▶ [WHAT IS REQUIRED] Copy out the following data line for line, keeping every character unchanged.

▶ [DATA FOR THIS EXERCISE]

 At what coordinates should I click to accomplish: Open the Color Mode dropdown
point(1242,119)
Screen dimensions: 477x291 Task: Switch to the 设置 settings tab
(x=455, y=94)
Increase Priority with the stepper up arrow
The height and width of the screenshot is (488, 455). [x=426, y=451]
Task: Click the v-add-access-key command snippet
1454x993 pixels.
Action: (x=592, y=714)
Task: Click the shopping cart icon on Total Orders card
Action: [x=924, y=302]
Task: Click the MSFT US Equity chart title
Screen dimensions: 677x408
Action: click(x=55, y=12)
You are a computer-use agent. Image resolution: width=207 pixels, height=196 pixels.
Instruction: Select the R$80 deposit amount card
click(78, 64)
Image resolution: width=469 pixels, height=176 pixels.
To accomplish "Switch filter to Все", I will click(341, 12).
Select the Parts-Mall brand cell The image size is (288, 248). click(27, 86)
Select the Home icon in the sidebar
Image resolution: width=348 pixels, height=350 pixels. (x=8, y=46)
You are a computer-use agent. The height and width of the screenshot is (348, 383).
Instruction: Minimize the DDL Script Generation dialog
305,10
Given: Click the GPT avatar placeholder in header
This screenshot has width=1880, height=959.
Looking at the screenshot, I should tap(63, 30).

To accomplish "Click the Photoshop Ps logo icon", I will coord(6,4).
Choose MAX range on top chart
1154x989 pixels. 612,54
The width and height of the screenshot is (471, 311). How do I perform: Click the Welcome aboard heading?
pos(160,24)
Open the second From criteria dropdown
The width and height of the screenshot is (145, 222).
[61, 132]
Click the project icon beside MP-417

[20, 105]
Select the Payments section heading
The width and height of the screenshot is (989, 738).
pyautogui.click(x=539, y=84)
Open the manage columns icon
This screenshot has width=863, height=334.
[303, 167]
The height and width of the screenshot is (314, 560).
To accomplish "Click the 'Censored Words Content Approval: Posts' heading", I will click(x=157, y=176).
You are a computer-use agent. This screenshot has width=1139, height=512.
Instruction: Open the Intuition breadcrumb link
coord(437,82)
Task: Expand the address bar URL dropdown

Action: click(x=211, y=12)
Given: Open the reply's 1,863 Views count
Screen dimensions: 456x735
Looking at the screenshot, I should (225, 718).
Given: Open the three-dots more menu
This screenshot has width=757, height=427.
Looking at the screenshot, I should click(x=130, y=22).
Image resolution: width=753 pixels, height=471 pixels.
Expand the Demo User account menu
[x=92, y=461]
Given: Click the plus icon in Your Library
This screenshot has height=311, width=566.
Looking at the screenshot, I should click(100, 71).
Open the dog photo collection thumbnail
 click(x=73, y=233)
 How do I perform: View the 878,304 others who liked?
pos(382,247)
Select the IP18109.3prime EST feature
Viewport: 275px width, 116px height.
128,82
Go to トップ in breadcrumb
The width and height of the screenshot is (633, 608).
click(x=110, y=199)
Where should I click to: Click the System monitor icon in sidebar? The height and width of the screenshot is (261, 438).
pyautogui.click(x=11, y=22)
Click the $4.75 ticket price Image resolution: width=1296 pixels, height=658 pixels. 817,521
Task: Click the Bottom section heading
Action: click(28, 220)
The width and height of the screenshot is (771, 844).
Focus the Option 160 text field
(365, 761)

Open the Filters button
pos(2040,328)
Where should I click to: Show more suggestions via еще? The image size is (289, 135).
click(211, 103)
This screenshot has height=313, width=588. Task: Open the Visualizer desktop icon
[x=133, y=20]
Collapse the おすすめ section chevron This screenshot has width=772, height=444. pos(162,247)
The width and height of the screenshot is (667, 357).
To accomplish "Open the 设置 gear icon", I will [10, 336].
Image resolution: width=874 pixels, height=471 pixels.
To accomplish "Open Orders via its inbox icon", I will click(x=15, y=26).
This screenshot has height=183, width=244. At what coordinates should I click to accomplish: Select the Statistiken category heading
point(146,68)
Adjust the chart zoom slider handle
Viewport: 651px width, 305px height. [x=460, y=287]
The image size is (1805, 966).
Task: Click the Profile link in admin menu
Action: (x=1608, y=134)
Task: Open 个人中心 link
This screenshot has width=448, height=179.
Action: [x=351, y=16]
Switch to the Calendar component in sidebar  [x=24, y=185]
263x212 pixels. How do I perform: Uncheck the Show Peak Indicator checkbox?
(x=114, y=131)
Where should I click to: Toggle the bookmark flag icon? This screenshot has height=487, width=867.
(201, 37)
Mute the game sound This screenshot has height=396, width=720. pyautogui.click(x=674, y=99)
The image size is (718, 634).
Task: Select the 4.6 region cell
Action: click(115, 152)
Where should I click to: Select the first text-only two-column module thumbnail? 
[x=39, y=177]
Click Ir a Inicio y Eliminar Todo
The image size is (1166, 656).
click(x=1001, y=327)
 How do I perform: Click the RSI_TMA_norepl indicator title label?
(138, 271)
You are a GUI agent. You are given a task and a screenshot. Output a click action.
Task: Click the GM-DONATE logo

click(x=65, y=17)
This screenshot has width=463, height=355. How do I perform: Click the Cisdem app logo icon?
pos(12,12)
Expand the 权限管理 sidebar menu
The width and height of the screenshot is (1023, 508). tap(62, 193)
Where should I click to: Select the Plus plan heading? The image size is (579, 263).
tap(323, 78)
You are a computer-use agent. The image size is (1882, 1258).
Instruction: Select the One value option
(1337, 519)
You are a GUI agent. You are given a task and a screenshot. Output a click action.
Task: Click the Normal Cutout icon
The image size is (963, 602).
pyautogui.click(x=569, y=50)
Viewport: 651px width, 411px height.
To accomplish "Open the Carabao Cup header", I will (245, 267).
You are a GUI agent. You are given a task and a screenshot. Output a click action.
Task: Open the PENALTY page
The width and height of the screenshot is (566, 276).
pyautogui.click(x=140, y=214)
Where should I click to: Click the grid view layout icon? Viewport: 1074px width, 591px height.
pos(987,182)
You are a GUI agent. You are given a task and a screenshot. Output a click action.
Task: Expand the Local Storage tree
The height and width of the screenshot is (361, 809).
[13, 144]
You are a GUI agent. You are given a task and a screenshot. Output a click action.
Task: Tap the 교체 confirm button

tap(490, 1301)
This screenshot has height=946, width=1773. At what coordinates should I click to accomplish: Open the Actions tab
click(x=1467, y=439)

▶ [RESULT OF THIS TASK]
 At what coordinates should I click to accomplish: Open the Color Mode dropdown
point(1242,119)
Screen dimensions: 477x291 Task: Switch to the 设置 settings tab
(x=455, y=94)
Increase Priority with the stepper up arrow
The height and width of the screenshot is (488, 455). [x=426, y=451]
Task: Click the v-add-access-key command snippet
1454x993 pixels.
Action: (x=592, y=714)
Task: Click the shopping cart icon on Total Orders card
Action: [x=924, y=302]
Task: Click the MSFT US Equity chart title
Screen dimensions: 677x408
Action: click(x=55, y=12)
You are a computer-use agent. Image resolution: width=207 pixels, height=196 pixels.
Instruction: Select the R$80 deposit amount card
click(78, 64)
Image resolution: width=469 pixels, height=176 pixels.
To accomplish "Switch filter to Все", I will click(341, 12).
Select the Parts-Mall brand cell The image size is (288, 248). click(27, 86)
Select the Home icon in the sidebar
Image resolution: width=348 pixels, height=350 pixels. (x=8, y=46)
You are a computer-use agent. The height and width of the screenshot is (348, 383).
Instruction: Minimize the DDL Script Generation dialog
305,10
Given: Click the GPT avatar placeholder in header
This screenshot has width=1880, height=959.
Looking at the screenshot, I should tap(63, 30).

To accomplish "Click the Photoshop Ps logo icon", I will coord(6,4).
Choose MAX range on top chart
1154x989 pixels. 612,54
The width and height of the screenshot is (471, 311). How do I perform: Click the Welcome aboard heading?
pos(160,24)
Open the second From criteria dropdown
The width and height of the screenshot is (145, 222).
[61, 132]
Click the project icon beside MP-417

[20, 105]
Select the Payments section heading
The width and height of the screenshot is (989, 738).
pyautogui.click(x=539, y=84)
Open the manage columns icon
This screenshot has width=863, height=334.
[303, 167]
The height and width of the screenshot is (314, 560).
To accomplish "Click the 'Censored Words Content Approval: Posts' heading", I will click(x=157, y=176).
You are a computer-use agent. This screenshot has width=1139, height=512.
Instruction: Open the Intuition breadcrumb link
coord(437,82)
Task: Expand the address bar URL dropdown

Action: click(x=211, y=12)
Given: Open the reply's 1,863 Views count
Screen dimensions: 456x735
Looking at the screenshot, I should (225, 718).
Given: Open the three-dots more menu
This screenshot has width=757, height=427.
Looking at the screenshot, I should click(x=130, y=22).
Image resolution: width=753 pixels, height=471 pixels.
Expand the Demo User account menu
[x=92, y=461]
Given: Click the plus icon in Your Library
This screenshot has height=311, width=566.
Looking at the screenshot, I should click(100, 71).
Open the dog photo collection thumbnail
 click(x=73, y=233)
 How do I perform: View the 878,304 others who liked?
pos(382,247)
Select the IP18109.3prime EST feature
Viewport: 275px width, 116px height.
128,82
Go to トップ in breadcrumb
The width and height of the screenshot is (633, 608).
click(x=110, y=199)
Where should I click to: Click the System monitor icon in sidebar? The height and width of the screenshot is (261, 438).
pyautogui.click(x=11, y=22)
Click the $4.75 ticket price Image resolution: width=1296 pixels, height=658 pixels. 817,521
Task: Click the Bottom section heading
Action: click(28, 220)
The width and height of the screenshot is (771, 844).
Focus the Option 160 text field
(365, 761)

Open the Filters button
pos(2040,328)
Where should I click to: Show more suggestions via еще? The image size is (289, 135).
click(211, 103)
This screenshot has height=313, width=588. Task: Open the Visualizer desktop icon
[x=133, y=20]
Collapse the おすすめ section chevron This screenshot has width=772, height=444. pos(162,247)
The width and height of the screenshot is (667, 357).
To accomplish "Open the 设置 gear icon", I will [10, 336].
Image resolution: width=874 pixels, height=471 pixels.
To accomplish "Open Orders via its inbox icon", I will click(x=15, y=26).
This screenshot has height=183, width=244. At what coordinates should I click to accomplish: Select the Statistiken category heading
point(146,68)
Adjust the chart zoom slider handle
Viewport: 651px width, 305px height. [x=460, y=287]
The image size is (1805, 966).
Task: Click the Profile link in admin menu
Action: (x=1608, y=134)
Task: Open 个人中心 link
This screenshot has width=448, height=179.
Action: [x=351, y=16]
Switch to the Calendar component in sidebar  [x=24, y=185]
263x212 pixels. How do I perform: Uncheck the Show Peak Indicator checkbox?
(x=114, y=131)
Where should I click to: Toggle the bookmark flag icon? This screenshot has height=487, width=867.
(201, 37)
Mute the game sound This screenshot has height=396, width=720. pyautogui.click(x=674, y=99)
The image size is (718, 634).
Task: Select the 4.6 region cell
Action: click(115, 152)
Where should I click to: Select the first text-only two-column module thumbnail? 
[x=39, y=177]
Click Ir a Inicio y Eliminar Todo
The image size is (1166, 656).
click(x=1001, y=327)
 How do I perform: Click the RSI_TMA_norepl indicator title label?
(138, 271)
You are a GUI agent. You are given a task and a screenshot. Output a click action.
Task: Click the GM-DONATE logo

click(x=65, y=17)
This screenshot has width=463, height=355. How do I perform: Click the Cisdem app logo icon?
pos(12,12)
Expand the 权限管理 sidebar menu
The width and height of the screenshot is (1023, 508). tap(62, 193)
Where should I click to: Select the Plus plan heading? The image size is (579, 263).
tap(323, 78)
You are a computer-use agent. The image size is (1882, 1258).
Instruction: Select the One value option
(1337, 519)
You are a GUI agent. You are given a task and a screenshot. Output a click action.
Task: Click the Normal Cutout icon
The image size is (963, 602).
pyautogui.click(x=569, y=50)
Viewport: 651px width, 411px height.
To accomplish "Open the Carabao Cup header", I will (245, 267).
You are a GUI agent. You are given a task and a screenshot. Output a click action.
Task: Open the PENALTY page
The width and height of the screenshot is (566, 276).
pyautogui.click(x=140, y=214)
Where should I click to: Click the grid view layout icon? Viewport: 1074px width, 591px height.
pos(987,182)
You are a GUI agent. You are given a task and a screenshot. Output a click action.
Task: Expand the Local Storage tree
The height and width of the screenshot is (361, 809).
[13, 144]
You are a GUI agent. You are given a task and a screenshot. Output a click action.
Task: Tap the 교체 confirm button

tap(490, 1301)
This screenshot has height=946, width=1773. At what coordinates should I click to accomplish: Open the Actions tab
click(x=1467, y=439)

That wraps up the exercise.